Exercise requirements —
What is the number of lines in the entries below that include the word "Given"? Provide the number only.

Data shown —

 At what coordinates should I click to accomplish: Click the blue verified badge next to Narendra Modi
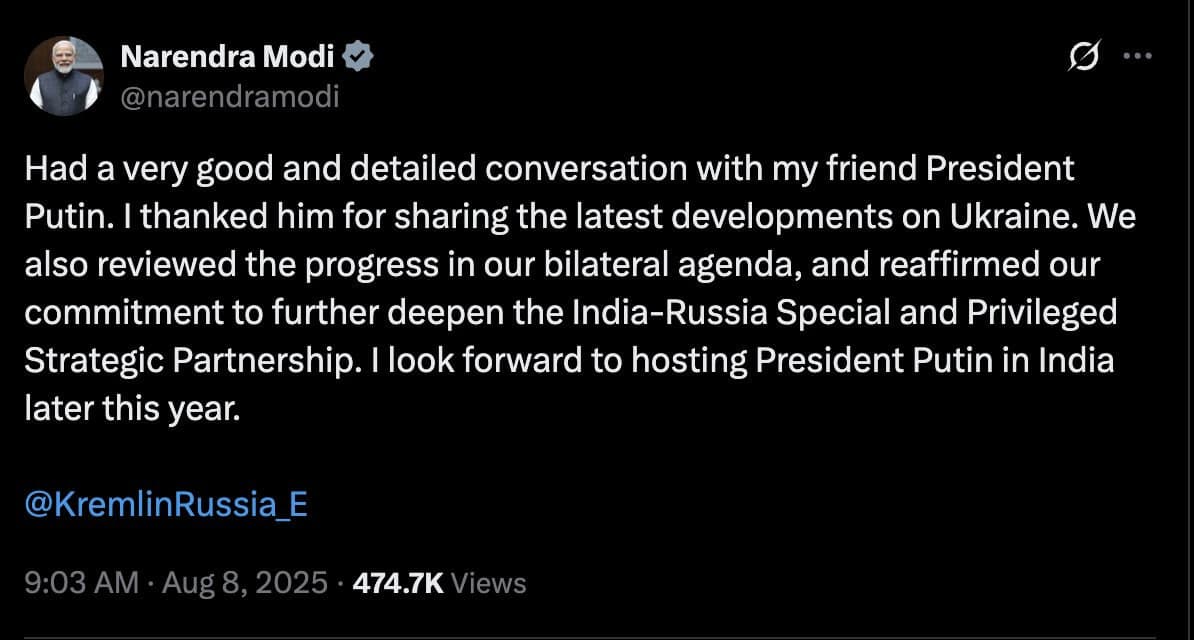[x=360, y=56]

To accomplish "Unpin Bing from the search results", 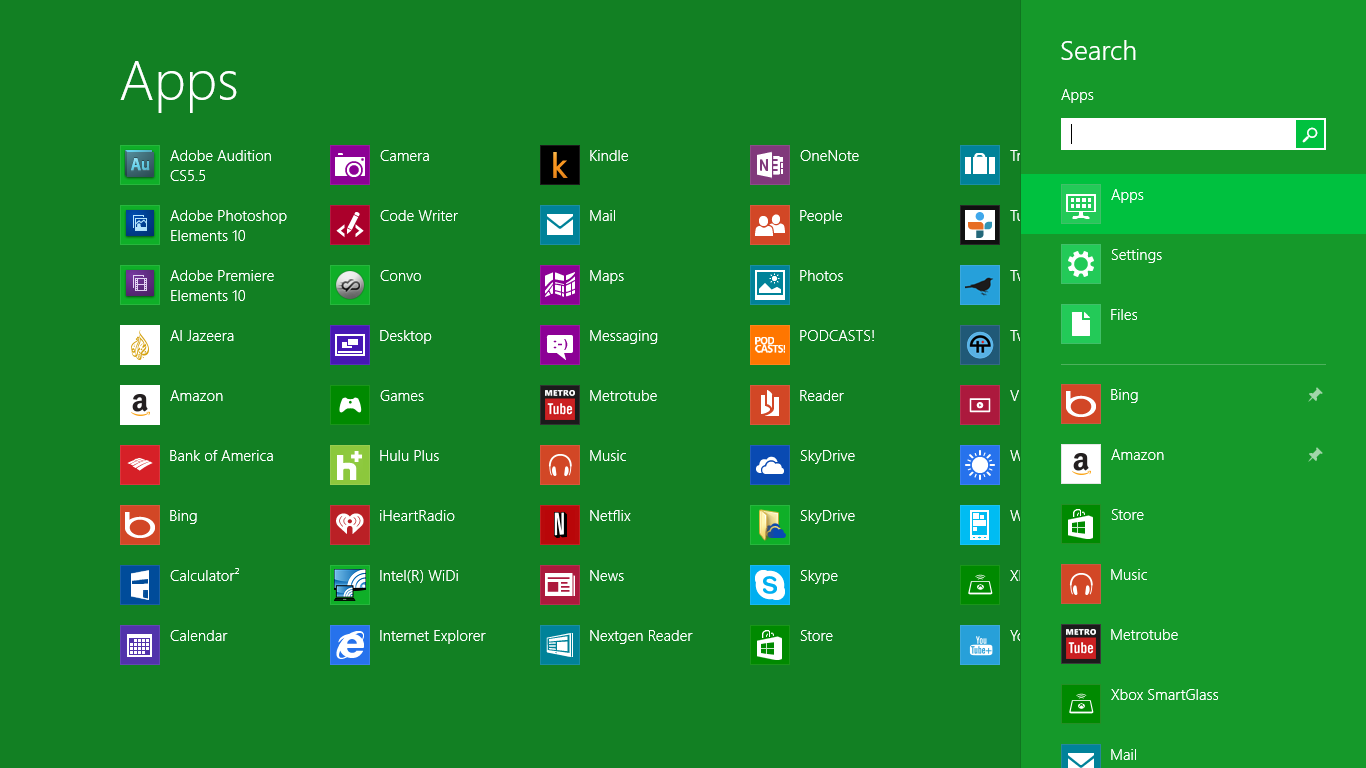I will (1316, 394).
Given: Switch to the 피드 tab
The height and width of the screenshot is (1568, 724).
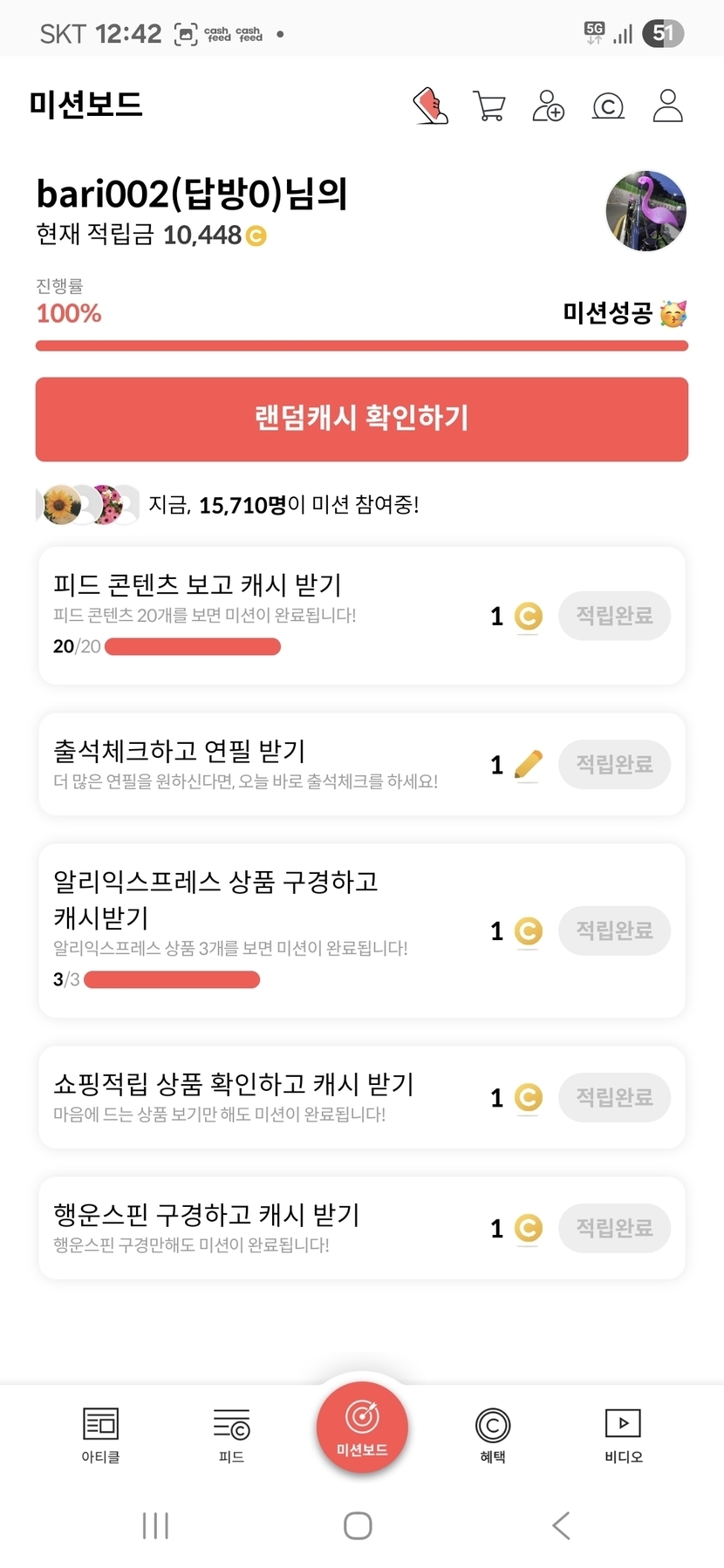Looking at the screenshot, I should point(231,1435).
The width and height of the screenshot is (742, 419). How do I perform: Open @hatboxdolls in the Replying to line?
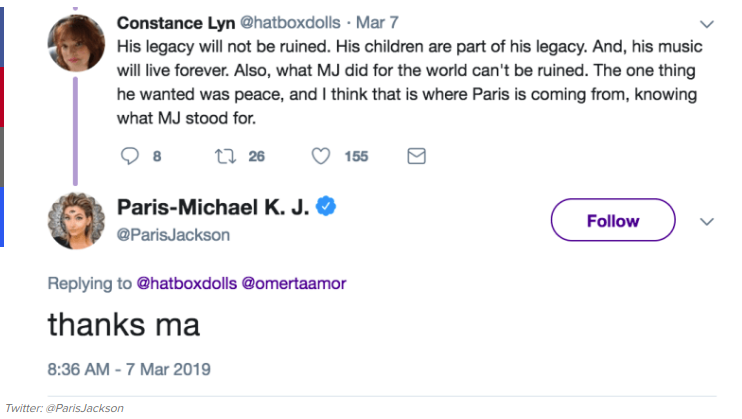click(185, 284)
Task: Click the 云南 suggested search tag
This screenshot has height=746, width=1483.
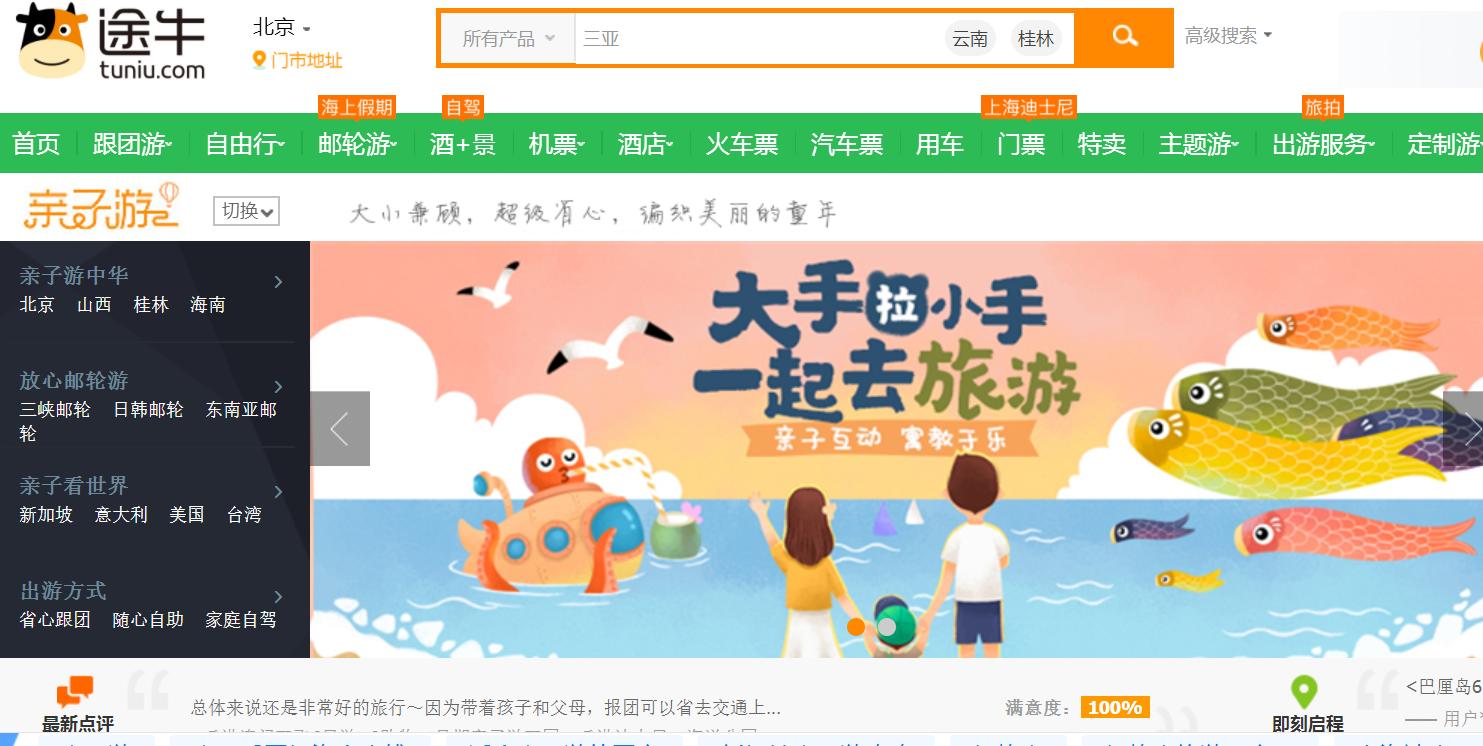Action: click(970, 39)
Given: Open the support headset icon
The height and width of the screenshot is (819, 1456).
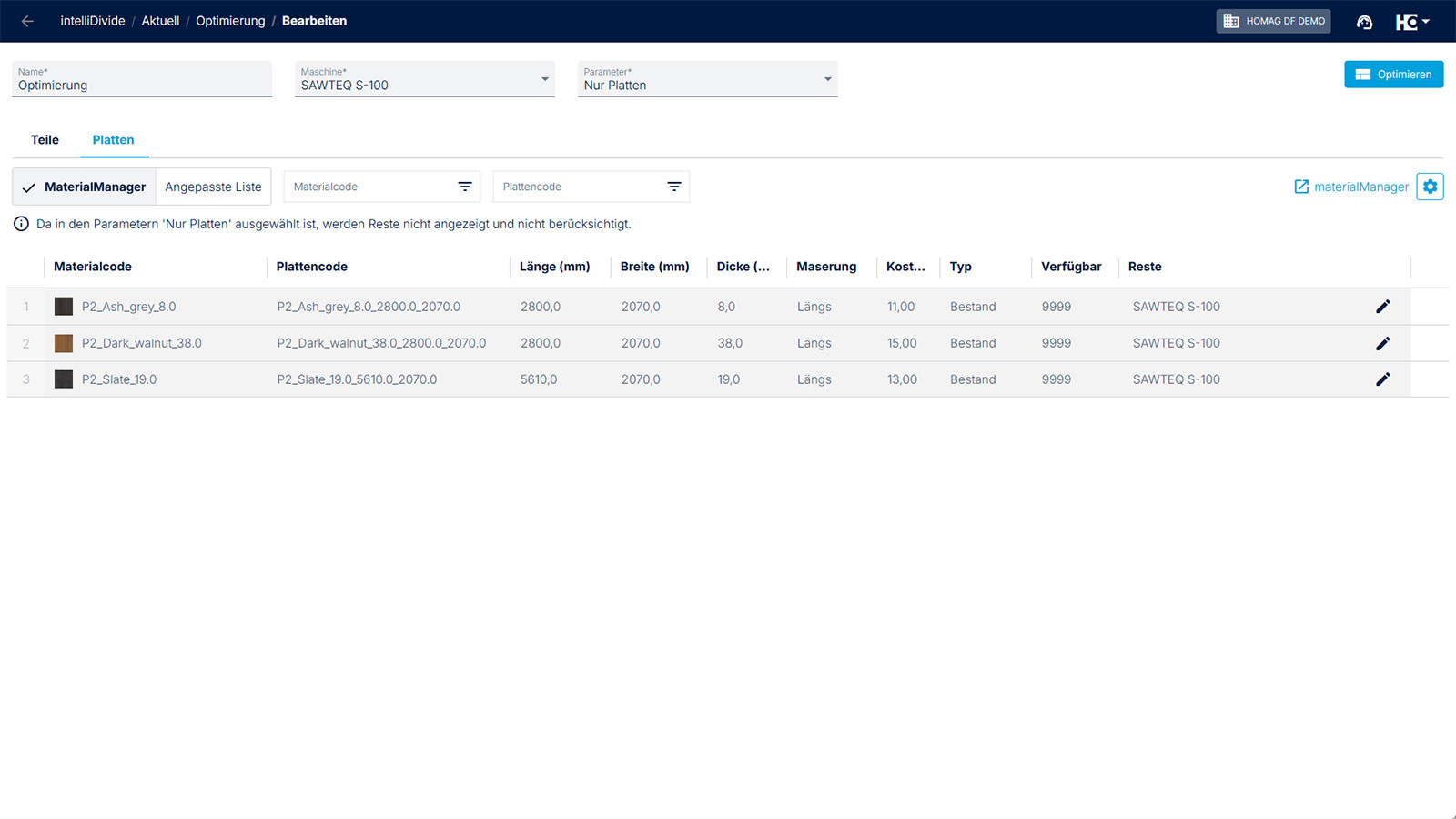Looking at the screenshot, I should (x=1364, y=22).

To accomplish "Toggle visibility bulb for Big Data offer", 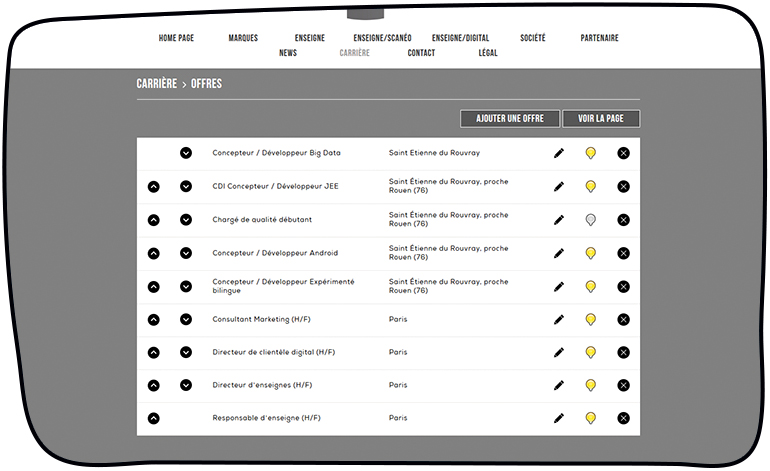I will [x=591, y=153].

Answer space —
2